Montagne et béton, matrices des coulées de boue
La topologie de la région de Valence n’est pas à écarter pour prendre en compte l’ampleur des inondations. Comme le souligne Marie-Antoinette Mélières, la présence de contreforts montagneux est un élément de la rencontre entre les masses d’air, et donc de l’apparition des pluies. « Ce genre de relief se trouve un peu partout sur le pourtour méditerranéen, ça aurait aussi bien pu avoir lieu à Perpignan ou à Nice », soulève Freddy Bouchet. La géographie n’est toutefois en elle-même pas un « facteur déterminant » pour expliquer les inondations, si on ne prend pas en compte l’urbanisation de la région de Valence.
« Il y a des petits villages perchés dans la montagne, entourés de plein de petits cours d’eau et avec une forte urbanisation », souligne Célia Fontaine. « En cinquante-cinq ans, l’agglomération de Valence a détruit 9.000 hectares de vergers sous l’action de l’urbanisation », soit la superficie de Paris intra-muros, souligne sur X le docteur en urbanisme Clément Gaillard. Entre béton, sécheresse et sols argileux mis à nu, en plus d’une végétation de plus en plus réduite, les sols imperméables n’ont pas pu encaisser « un an de pluie tombée en quelques heures ». « Les petits cours d’eau ont débordé et la pluie a entraîné la boue qui était au fond », reprend Célia Fontaine, la charriant pour se déverser jusque dans les rues goudronnées de l’agglomération de Valence, troisième ville la plus peuplée d’Espagne.

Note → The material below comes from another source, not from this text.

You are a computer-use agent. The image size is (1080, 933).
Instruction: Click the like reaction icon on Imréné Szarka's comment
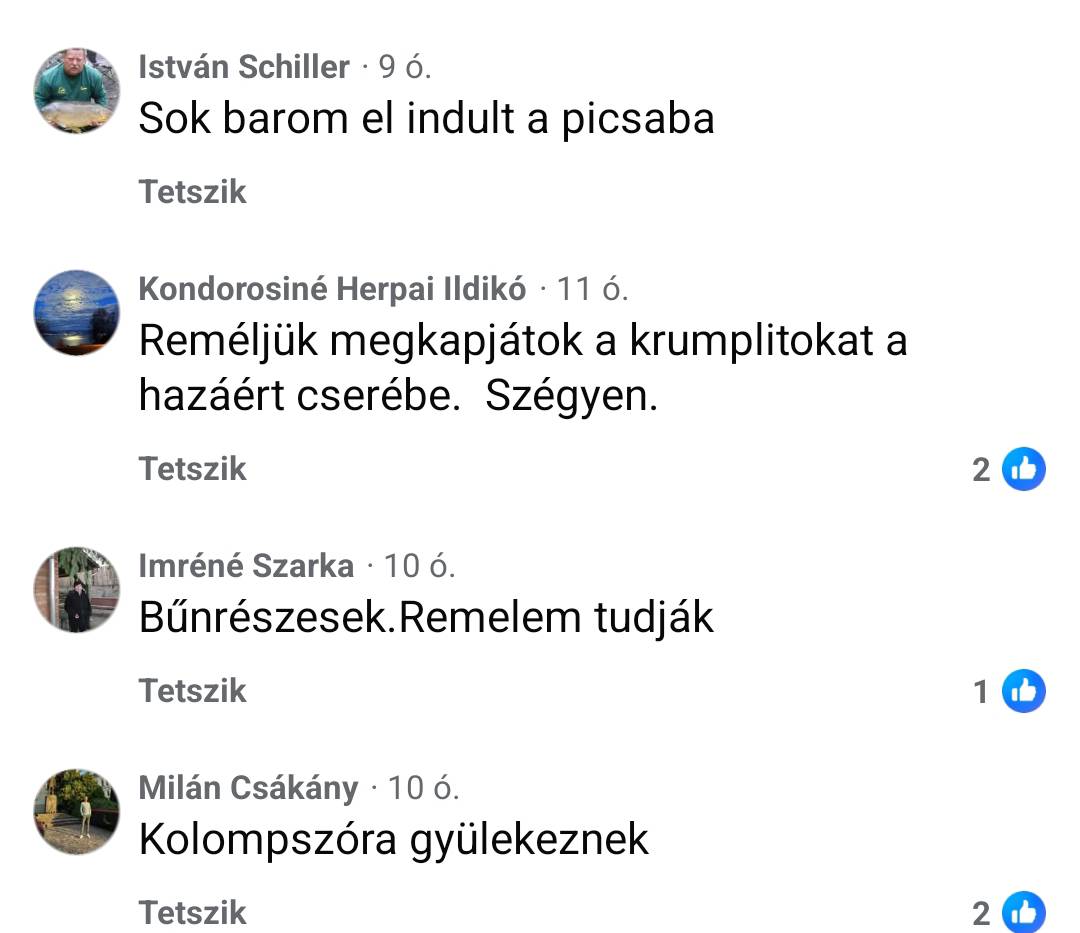click(1023, 691)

Un message d’alerte très tardif
Il faut ajouter à ces facteurs devenus structurels un grain de sable dans la machine. Si l’agence météorologique espagnole (Aemet) a bien émis une « alerte rouge » dès 7 heures du matin, les services de la région ont tardé à réagir. Le Centre de coordination opérationnelle intégrée (Cecopi), chargé de coordonner l’action des secours, ne s’est mis en ordre de marche que vers 17 heures, alors que la pluie tombait déjà . Pire, le message d’alerte de la Protection civile, équivalent au système FR-Alert, n’a été envoyé aux habitants de Valence qu’à 20 heures, et même 21 heures dans certains villages, relève El Pais.

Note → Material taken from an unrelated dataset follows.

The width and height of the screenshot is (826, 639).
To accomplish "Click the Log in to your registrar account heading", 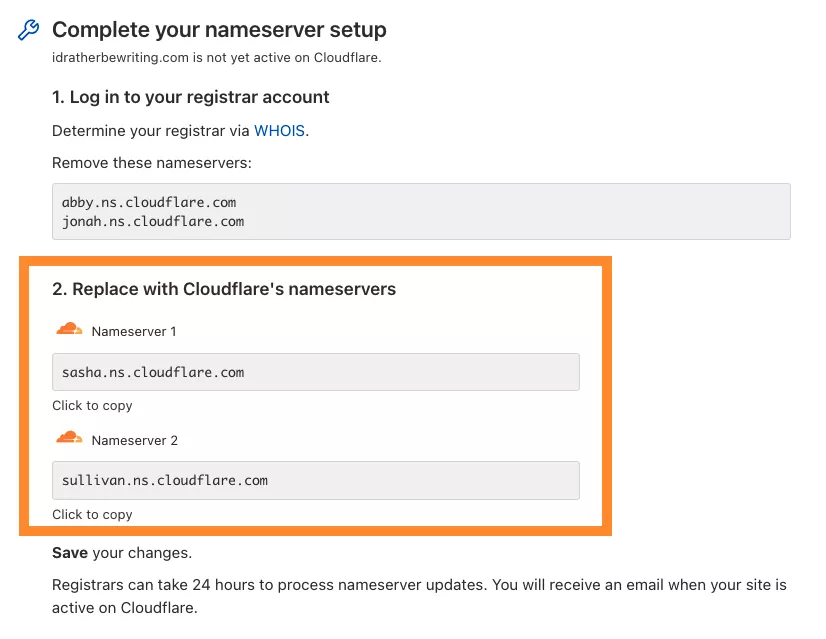I will click(190, 97).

Notre dossier sur le dérèglement climatique
Bien trop tard pour dire aux gens de ne pas sortir de chez eux. Toute la journée, malgré le danger, les habitants sont allés travailler, ont pris leur voiture, et nombre d’entre eux étaient dans les embouteillages lorsque les rivières ont débordé. « Bien sûr qu’il faut une bonne prévention, de bonnes prévisions et un bon système d’alerte. Mais le risque est de chercher un bouc émissaire », note Freddy Bouchet. Après les inondations de Cannes au mois de septembre, le maire David Lisnard a ainsi « attaqué Météo-France de façon injustifiée », s’insurge le climatologue, mais « la responsabilité est située bien en amont, dans le déni du réchauffement climatique et des besoins en adaptation ». Car d’autres inondations viendront.